Rising Local Top Risk: Persistent large deposits amid a 25% monthly gain suggest profit-taking could be intensifying.
Limited Rebound Momentum: After a 10% decline on Sunday, PI’s recovery lacks strength. Ongoing supply pressure on CEX further limits upside potential.

(Source: TradingView)
Resistance Above: The immediate resistance is at $0.2396 (Saturday’s high). A successful break could target the 200-day exponential moving average (EMA) at $0.2847. However, the 200-day MA remains above the current price and is sloping downward, presenting structural resistance to upward movement.
Support Below: The key support level is at the 100-day moving average at $0.1977, near the psychological level of $0.2000. If this level is broken, the next support is at the 50-day moving average at $0.1828.
Q: Where is the main resistance for Pi Network’s upward movement?
A: The immediate resistance is at $0.2396 (Saturday’s high).
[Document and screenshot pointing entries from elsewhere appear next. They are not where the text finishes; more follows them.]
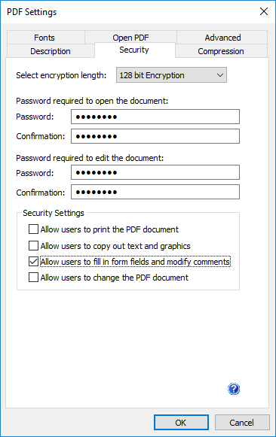The width and height of the screenshot is (276, 437).
Task: Close the PDF Settings dialog
Action: tap(264, 11)
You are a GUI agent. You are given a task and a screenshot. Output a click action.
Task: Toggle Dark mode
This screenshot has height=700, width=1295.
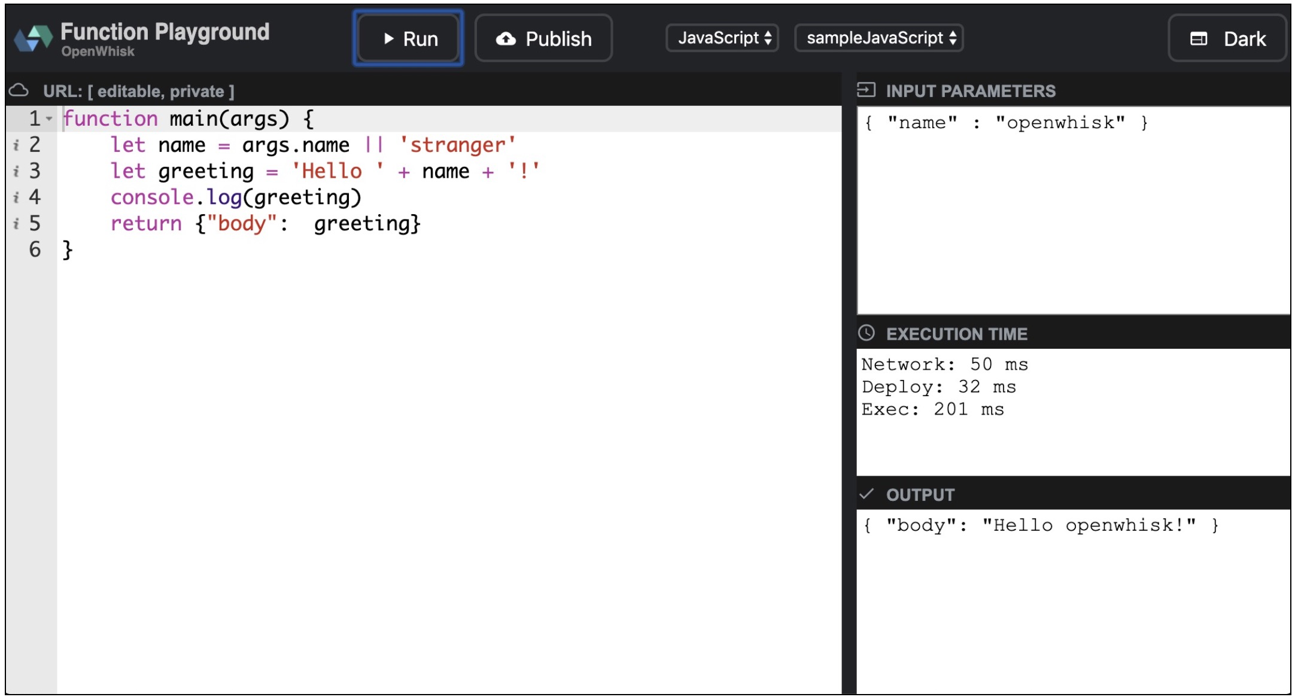[1227, 38]
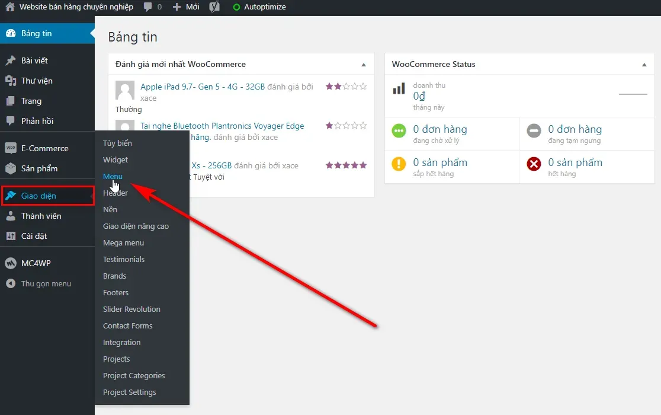Viewport: 661px width, 415px height.
Task: Click the doanh thu sparkline chart
Action: (x=633, y=94)
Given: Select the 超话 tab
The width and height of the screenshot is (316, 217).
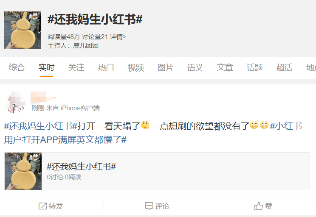Looking at the screenshot, I should coord(285,67).
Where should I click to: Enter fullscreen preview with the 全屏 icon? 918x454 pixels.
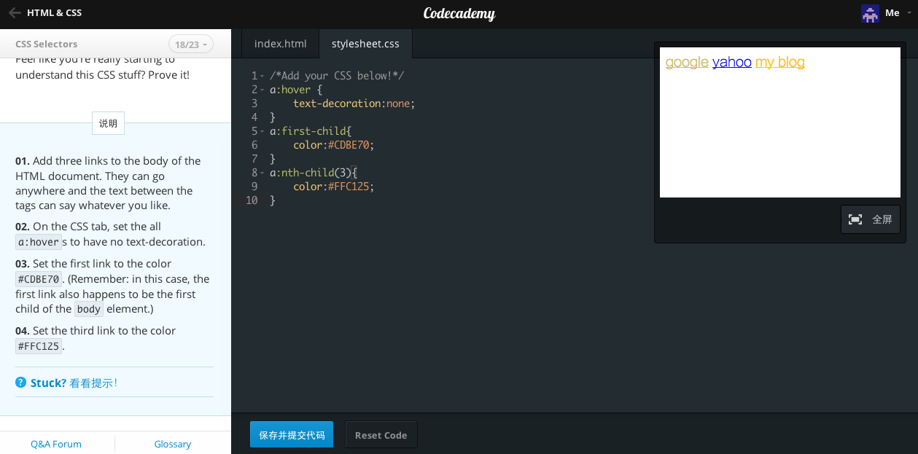[x=855, y=219]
A break above this could target the 200-day EMA at $0.2847. However, the overall trend remains bearish as the 200-day MA is above and sloping downward, indicating structural resistance.
Q: What does the surge in CEX deposits mean for Pi Network’s price?
A: The 3.91 million PI tokens flowing into exchanges in the past 24 hours, up from 3.34 million the previous day, suggest holders are preparing to sell. This pattern, amid a 25% monthly gain, indicates profit-taking pressure and the potential formation of a local top.
Q: What do the current technical indicators suggest?
A: The indicators show mixed signals leaning cautiously bullish: RSI at 66 and rising; MACD above zero but with weakening momentum; the 50-day MA approaching the 100-day MA, possibly forming a golden cross. However, the 200-day MA remains above and downward sloping, indicating an overall bearish trend. A comprehensive assessment should consider multiple indicators.